El discurso gubernamental aún se contrapone a la realidad mexicana y revela la particular dinámica conflictiva de la acción pública, en forma tal que ya es evidente la no persistencia de unidad del poder político. El diálogo puso en claro, además, la porfiada incapacidad para mantener la cohesión hacia el interior y el exterior del ámbito institucional, lo cual pone en riesgo la estabilidad del país. La tarea aún es insuficiente, debido a la incompetencia y obcecación de los funcionarios, quienes pretenden suplir los vacíos de la administración y la errática conducción de los asuntos públicos con actuaciones inadecuadas.
Pese al diálogo, positivo desde luego para la vida pública, el gobierno continúa sin un programa efectivo de impulso y desarrollo social. El desempleo continúa siendo un fenómeno siniestro que se reproduce a sí mismo en una curva descendente del ingreso, lo cual genera desarticulación nacional. El desencanto de la sociedad mexicana ya es más que evidente, como se advirtió en Chapultepec, puesto que la inseguridad, la marginación y la desigualdad siguen siendo factores de desequilibrio y prefiguran una vorágine imbatible, si no se ataca con planes y programas consistentes.
El temor ante el futuro, por la impunidad y las expresiones de violencia, impugna lo institucional, caracterizado por un ordenamiento ficticio. Si a ello se agrega la insensibilidad, las grietas en el ámbito social serán más definitivos día con día. Las marchas y protestas de la sociedad, el activismo político, no son inerciales, sino producto de la carencia de estrategias oficiales para combatir la marginación y la desigualdad.

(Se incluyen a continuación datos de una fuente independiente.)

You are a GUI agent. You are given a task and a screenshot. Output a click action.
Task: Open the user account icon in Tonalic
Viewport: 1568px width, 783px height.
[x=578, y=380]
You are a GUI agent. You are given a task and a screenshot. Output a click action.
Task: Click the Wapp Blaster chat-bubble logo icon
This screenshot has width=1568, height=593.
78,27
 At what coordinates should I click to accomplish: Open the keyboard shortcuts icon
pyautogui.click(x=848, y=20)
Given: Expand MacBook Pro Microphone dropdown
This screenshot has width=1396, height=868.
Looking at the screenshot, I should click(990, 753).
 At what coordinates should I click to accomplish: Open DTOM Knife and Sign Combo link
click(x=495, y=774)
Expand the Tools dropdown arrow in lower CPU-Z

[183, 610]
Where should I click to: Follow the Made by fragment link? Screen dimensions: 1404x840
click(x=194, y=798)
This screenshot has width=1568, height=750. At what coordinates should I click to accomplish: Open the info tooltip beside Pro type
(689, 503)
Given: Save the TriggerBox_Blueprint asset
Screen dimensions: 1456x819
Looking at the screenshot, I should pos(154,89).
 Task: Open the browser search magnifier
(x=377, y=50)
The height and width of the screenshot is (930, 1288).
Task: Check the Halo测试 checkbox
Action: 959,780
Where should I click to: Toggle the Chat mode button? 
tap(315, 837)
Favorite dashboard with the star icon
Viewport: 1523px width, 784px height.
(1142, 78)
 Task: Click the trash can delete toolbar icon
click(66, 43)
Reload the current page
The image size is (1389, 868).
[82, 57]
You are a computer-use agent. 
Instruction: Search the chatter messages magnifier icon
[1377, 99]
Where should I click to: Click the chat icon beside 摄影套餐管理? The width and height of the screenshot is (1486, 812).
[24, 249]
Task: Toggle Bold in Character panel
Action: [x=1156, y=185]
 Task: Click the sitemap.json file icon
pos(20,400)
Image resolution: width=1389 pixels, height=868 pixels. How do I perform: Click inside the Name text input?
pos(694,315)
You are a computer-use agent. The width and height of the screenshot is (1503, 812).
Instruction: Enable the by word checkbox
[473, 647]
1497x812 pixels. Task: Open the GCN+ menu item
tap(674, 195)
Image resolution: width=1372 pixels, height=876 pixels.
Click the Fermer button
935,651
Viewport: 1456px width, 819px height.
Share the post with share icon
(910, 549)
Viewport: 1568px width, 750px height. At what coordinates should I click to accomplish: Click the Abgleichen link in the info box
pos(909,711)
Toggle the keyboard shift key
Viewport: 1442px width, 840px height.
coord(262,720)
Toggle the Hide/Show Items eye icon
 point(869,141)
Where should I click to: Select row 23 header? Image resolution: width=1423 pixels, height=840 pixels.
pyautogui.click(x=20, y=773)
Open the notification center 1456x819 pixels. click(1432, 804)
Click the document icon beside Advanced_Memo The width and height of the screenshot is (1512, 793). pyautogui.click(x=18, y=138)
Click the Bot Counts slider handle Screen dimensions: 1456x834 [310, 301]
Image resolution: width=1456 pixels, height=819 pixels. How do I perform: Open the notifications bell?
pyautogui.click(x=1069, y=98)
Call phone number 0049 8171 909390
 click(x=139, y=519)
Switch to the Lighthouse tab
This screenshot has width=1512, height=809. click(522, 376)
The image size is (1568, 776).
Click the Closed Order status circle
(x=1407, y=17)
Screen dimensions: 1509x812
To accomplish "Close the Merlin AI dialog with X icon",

La energía social desatada por la ciudadanía, harta ya de la pobreza y la falta de oportunidades, así como la ineficacia del gobierno para abatir la violencia asociada con el crimen organizado, conforman una misma dinámica. La violencia, por sí misma, constituye un síntoma de descomposición, de ausencia de trabajo político y administrativo. Las fisuras están a la vista de todos, generando fragilidad.
Cada día se agudizan las diferencias sociales. La pobreza no es sinónimo de criminalidad, como bien señala el representante del Programa de Naciones Unidas para el Desarrollo. Lo lamentable es creer que la situación marginal y de penuria derive en los índices de criminalidad e incluso los incremente. El sentido político debe ir de la mano del rumbo económico. El desafío consiste en diversificar el ingreso económico a través de otros productos de exportación e incluso incrementar la recaudación fiscal.
Por eso es urgente buscar un programa de gobierno más acorde con los tiempos, donde las diferencias sociales sean abatidas y se evite el estancamiento en todos los órdenes. Saber escuchar y ejercer una respuesta socioeconómica se vuelve capital, para que el empleo, la educación y la cultura repercutan en la sociedad, la transformen y se constituyan en antídotos contra la violencia, como bien señala Lula, el ex presidente brasileño. Sólo así se puede proyectar un país con óptimo desarrollo. Pero es necesario trabajar con profunda sensibilidad, con leyes y acciones reales, coherentes, para forjar una nueva realidad que redunde en el bienestar de México.
También es importante preservar los equilibrios que marca la Constitución, respetando el ámbito de competencia de los demás poderes. Pero no es prudente imponer ideas o decisiones so pretexto del bien común
o porque representa nuestro deber moral ante el país
. Tampoco es posible argumentar que las cosas marchan mal en México porque la oposición obstaculiza el proceso de cambio o porque existen inercias, resistencias e intereses a los que se debe conjurar invocando sin sustento al pasado, persiguiendo fantasmas, buscando culpables históricos. La democracia involucra respeto y tolerancia. Y se fundamenta en el diálogo y el debate. Lo contrario es síntoma de autoritarismo o de inhabilidad política. Y de fragilidad institucional.
Sin construcción de propuestas sociales, el destino de México se vuelve riesgoso. Por ende, más allá del juego de cifras e indicadores socioeconómicos, más allá de los 50 millones de pobres y de los 40 mil muertos por la guerra a la delincuencia, la realidad mexicana se presenta más severa, pese al diálogo del Ejecutivo con los activistas políticos: la inequidad y pobreza permanecen, generando laceraciones y fisuras en el orden social. Los agravios continúan. Y la argumentación de los descontentos y el nombre de las víctimas, como metáfora del accionar del gobierno, quedarán petrificados en una simple placa metálica, inamovible, inconmovible.